Natron 2.0 ships
Originally posted on 9 October 2015. Scroll down for news of the stable release.
Natron’s development team has just released version 2.0 of the open-source compositor, adding Python support, roto painting and a new dopesheet editor. The first release candidate is available to download now.
A free, pipeline-friendly VFX compositing package
Developed at French public computer science research institution Inria, Natron is intended to provide a VFX-capable node-based compositing tool with a familiar Nuke-like UI.

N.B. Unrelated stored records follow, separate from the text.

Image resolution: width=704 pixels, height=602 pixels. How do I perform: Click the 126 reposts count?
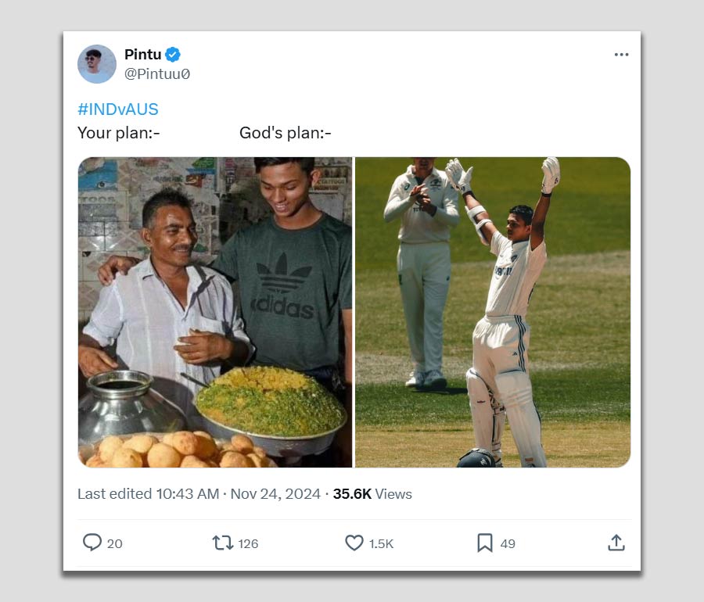(249, 543)
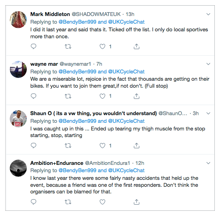The width and height of the screenshot is (220, 216).
Task: Open @UKCycleChat link in Shaun O's reply
Action: (126, 121)
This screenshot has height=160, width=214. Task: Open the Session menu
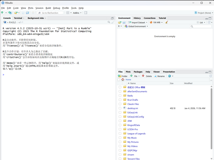[x=39, y=8]
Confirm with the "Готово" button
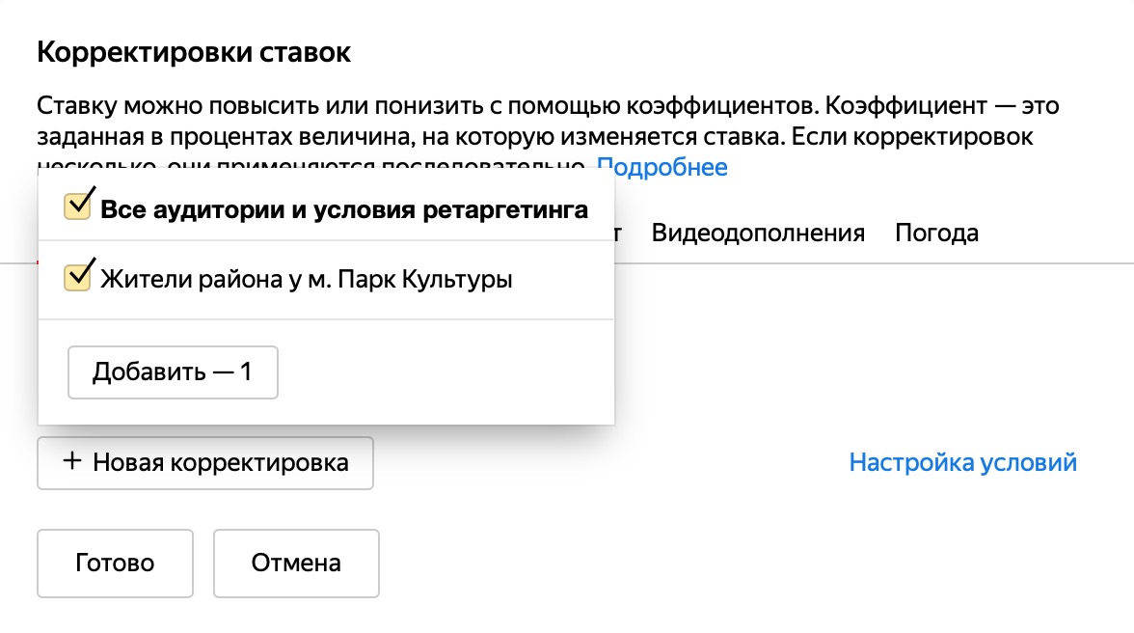The height and width of the screenshot is (633, 1134). click(x=115, y=564)
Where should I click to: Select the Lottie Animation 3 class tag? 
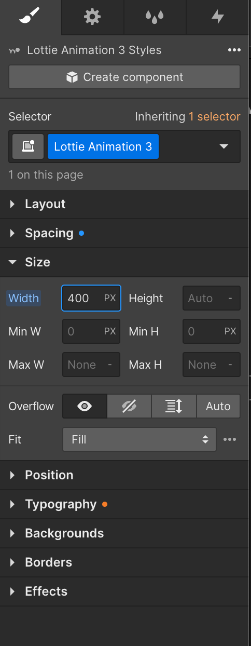pyautogui.click(x=103, y=146)
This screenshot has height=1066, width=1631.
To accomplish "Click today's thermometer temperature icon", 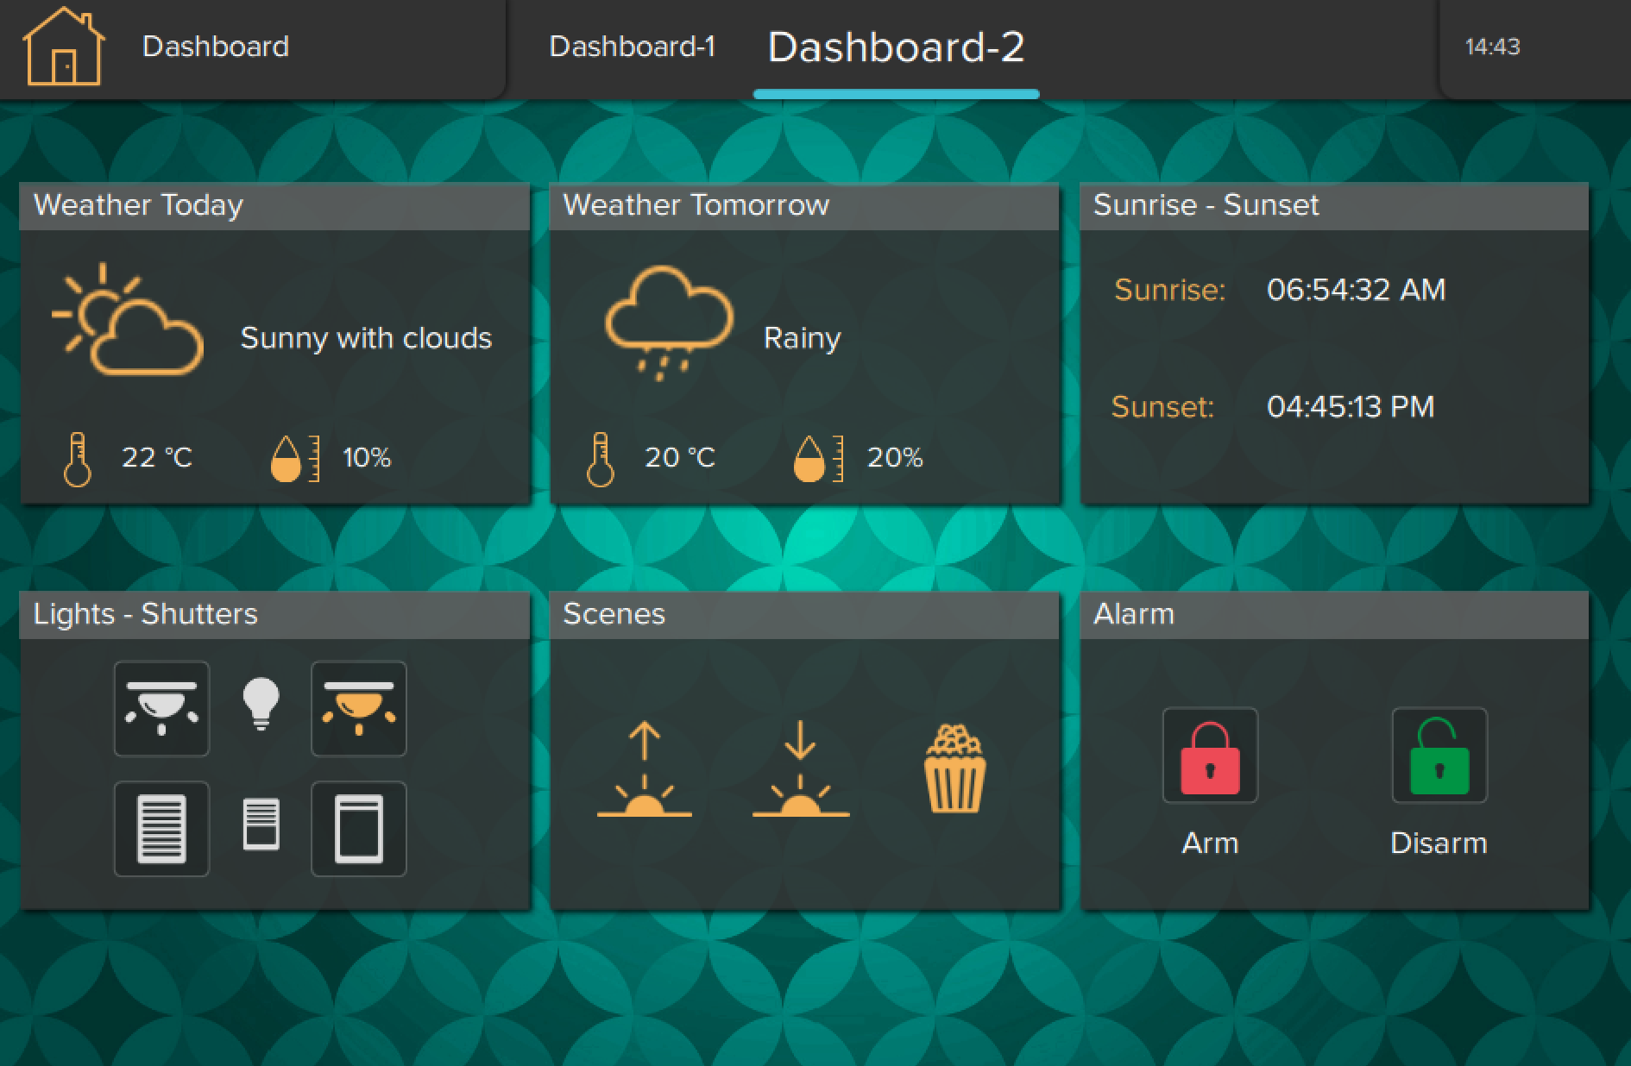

It includes toolsets for compositing, tracking and rotoscoping, and provides a 32-bit floating-point linear pipeline, supporting the OpenColorIO colour-management and OpenImageIO file import/export frameworks.
Natron is released under an MPL V2 licence, meaning it can be used for commercial work, and supports OpenFX plugins, including GenArts’ Sapphire and The Foundry’s software.

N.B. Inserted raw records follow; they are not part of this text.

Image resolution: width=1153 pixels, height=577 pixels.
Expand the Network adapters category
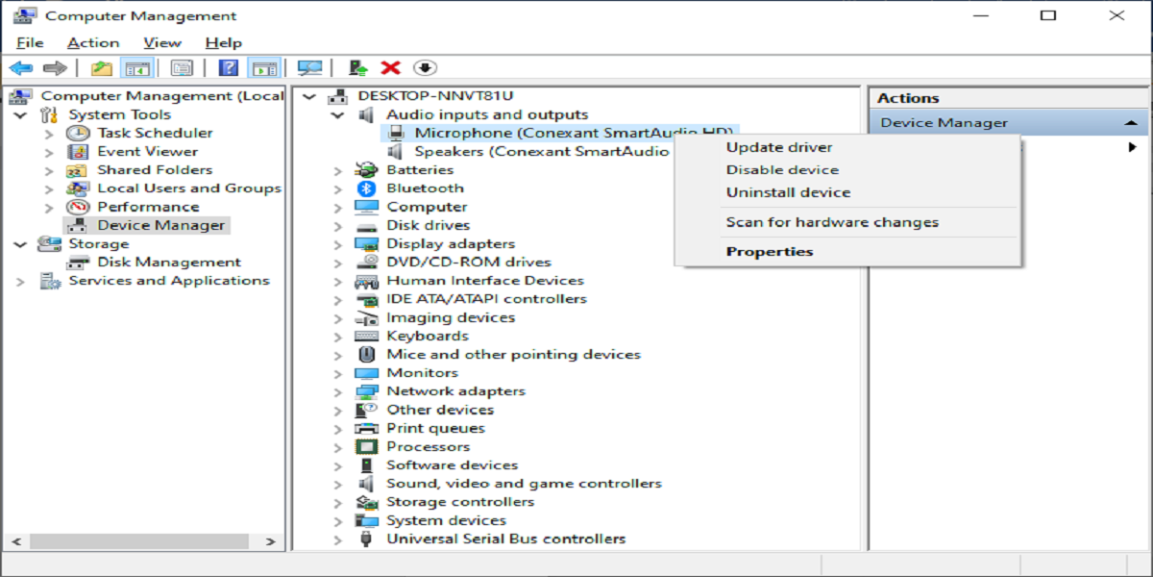(337, 392)
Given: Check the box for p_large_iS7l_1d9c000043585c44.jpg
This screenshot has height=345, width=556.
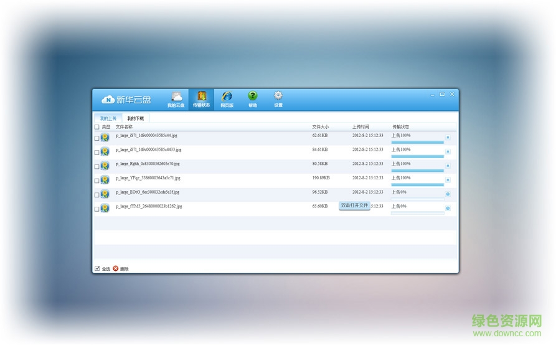Looking at the screenshot, I should point(97,138).
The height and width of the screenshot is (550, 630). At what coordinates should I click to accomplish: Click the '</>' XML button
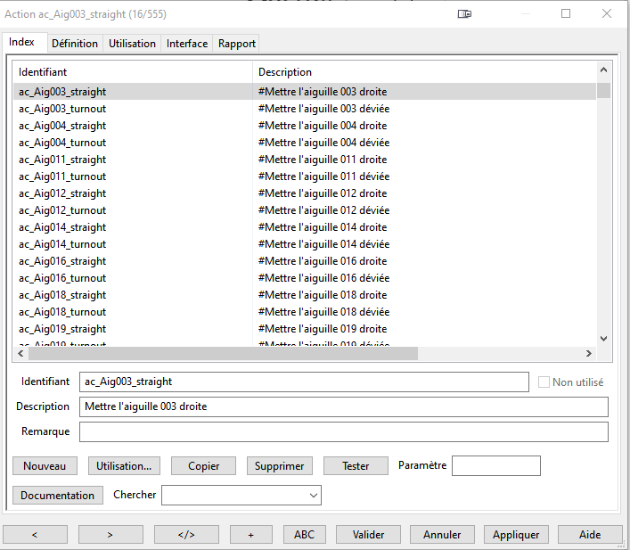(x=186, y=535)
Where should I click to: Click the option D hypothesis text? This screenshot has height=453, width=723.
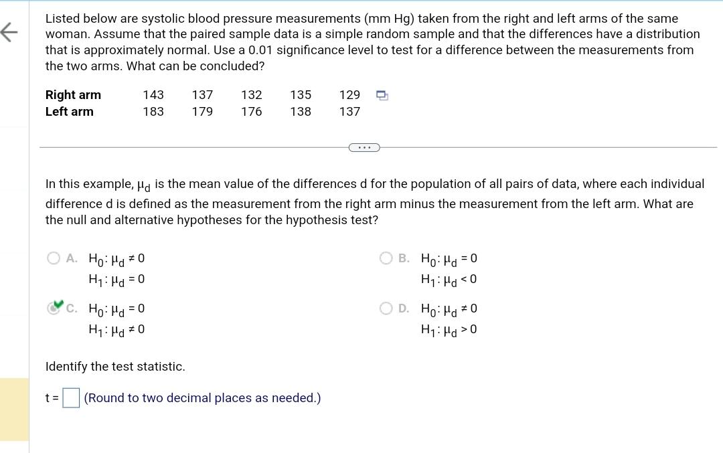[447, 319]

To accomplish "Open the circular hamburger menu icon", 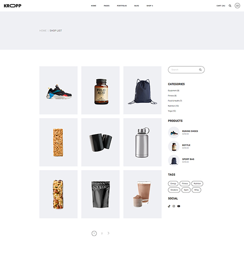I will click(238, 6).
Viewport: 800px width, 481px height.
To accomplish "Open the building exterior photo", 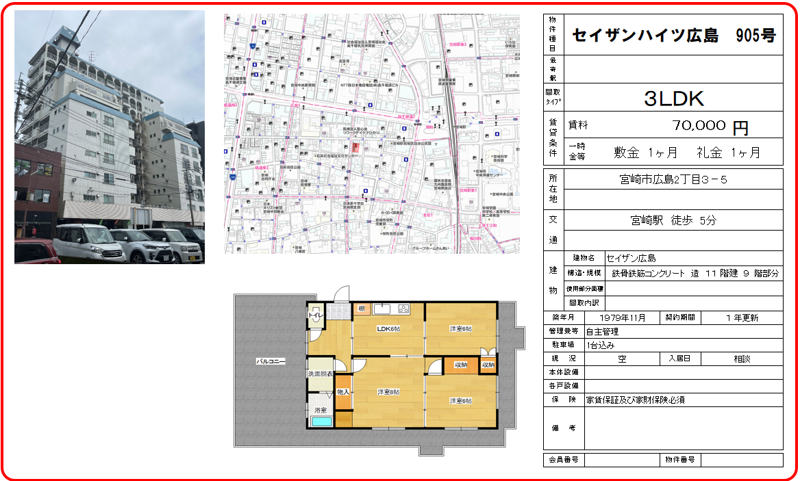I will (110, 137).
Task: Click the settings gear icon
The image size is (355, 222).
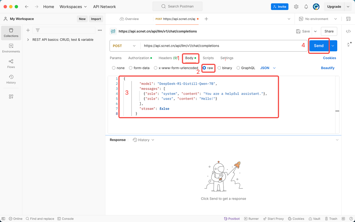Action: 296,7
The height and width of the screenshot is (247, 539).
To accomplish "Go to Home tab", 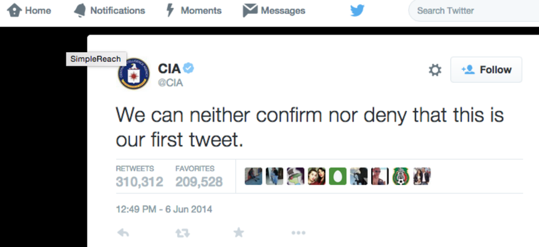I will click(x=29, y=11).
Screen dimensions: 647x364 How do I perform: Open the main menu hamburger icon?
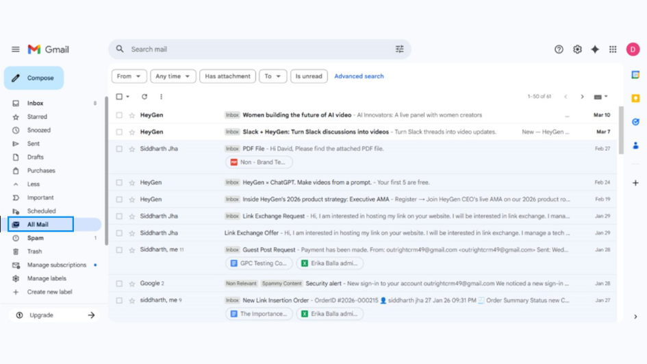[15, 49]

New in Natron 2.0: Python support
The 2.0 release further rounds out Natron’s feature set: most notably through the addition of a Python 2.7 API, enabling users to customise the software or create their own tools.
PySide, the Python binding of popular UI toolkit Qt, has been integrated with the GUI, enabling users to create their own menus and windows; and node groups can be exported as Python plugins for use in other projects.
The SeExpr expression language, originally developed at Disney Animation, has also been integrated as a node, as has the HTML-like markup language Pango.
Rotopainting, a new animation dopesheet, plus new image-processing nodes
Other major new features include a new RotoPaint node with support for Wacom tablets; a new dopesheet editor organising clips and keyframes; and a Text plugin with “many more controls than the previous Text node”.
There are also a new set of nodes based on the ImageMagick library: ReadPSD, ReadSVG, Charcoal, Oilpaint, Sketch, Arc, Polar, Polaroid, Reflection, Roll, Swirl, Tile and Texture.
In addition, there are separate new LensDistortion and TimeBlur nodes, and a set of new merge operators: grain-extract, grain-merge, color, hue, luminosity.
Pipeline and workflow improvements
Workflow improvements include new gamma and gain controls on the viewer, and better support for multi-view workflows, including the option to synchronise projection across multiple viewers.
There is also a new render statistics option in the Render menu intended for debugging complex compositions; and the WriteFFMPEG and ReadFFMPEG nodes have been rewritten to support “most widely used codecs”.
In addition, the node view now supports multi-layered workflows to create cleaner graphs, and there are performance and stability enhancements “across the board”.
Updated 18 March 2016: Natron 2.0 is now an official stable release. The software is available for Windows 7+, Mac OS X 10.6+ and a range of common Linux distros. It runs on both 32-bit and 64-bit systems.